Abstract
It has been proposed that Borrelia burgdorferi infection is present in ∼25% of children with autism spectrum disorders. In this study, antibodies against Borrelia burgdorferi were assessed in autistic (n = 104), developmentally delayed (n = 24), and healthy control (n = 55) children. No seropositivity against Borrelia burgdorferi was detected in the children with and without autism. There was no evidence of an association between Lyme disease and autism.
TEXT
Autism spectrum disorder (ASD) presents before the age of 3 years and is diagnosed when a child displays a constellation of symptoms including impaired verbal and nonverbal communication, deficits in reciprocal social interaction, and repetitive and stereotypic patterns of behavior (1). The potential causes of autism, including genetic and environmental factors, are subjects of intense investigation (2).

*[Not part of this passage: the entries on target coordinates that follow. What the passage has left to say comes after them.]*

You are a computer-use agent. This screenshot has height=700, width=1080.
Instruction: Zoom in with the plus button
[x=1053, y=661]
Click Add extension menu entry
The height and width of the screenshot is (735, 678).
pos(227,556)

Lyme disease, caused by the spirochete Borrelia burgdorferi, is transmitted by ticks and is widespread in many parts of the United States (3). B. burgdorferi infection can cause a systemic infectious disease with a broad spectrum of symptoms affecting the skin, the heart, and the musculoskeletal and nervous systems (4). Laboratory tests for Lyme disease rely predominantly on the detection of serum antibodies against B. burgdorferi proteins using a variety of immunoassay formats (4). Recently, we developed a quantitative luciferase immunoprecipitation system (LIPS) test for detecting B. burgdorferi antibodies using a liquid-phase assay that employed the synthetic VOVO antigen, composed of immunogenic epitopes from the VlsE and OspC proteins fused to the light-emitting protein Renilla luciferase, named VOVO-LIPS. The VOVO-LIPS test showed high diagnostic performance for detecting Lyme disease, with 98% sensitivity and 98% specificity, and had the ability to detect a wide range of antibody titers (5).
Lyme disease has become the target of many controversial concepts. A recent article hypothesized that Borrelia burgdorferi infection might be present in 20 to 30% of patients with ASD (6), and long-term antibiotic therapy has been used as a potential treatment option for presumed Lyme disease in individuals with autism (7). However, a formal study examining the frequency of B. burgdorferi infection in ASD has not been conducted. In this study, a retrospective, cross-sectional cohort was used to assess the frequency of B. burgdorferi seropositivity in young children with and without ASD.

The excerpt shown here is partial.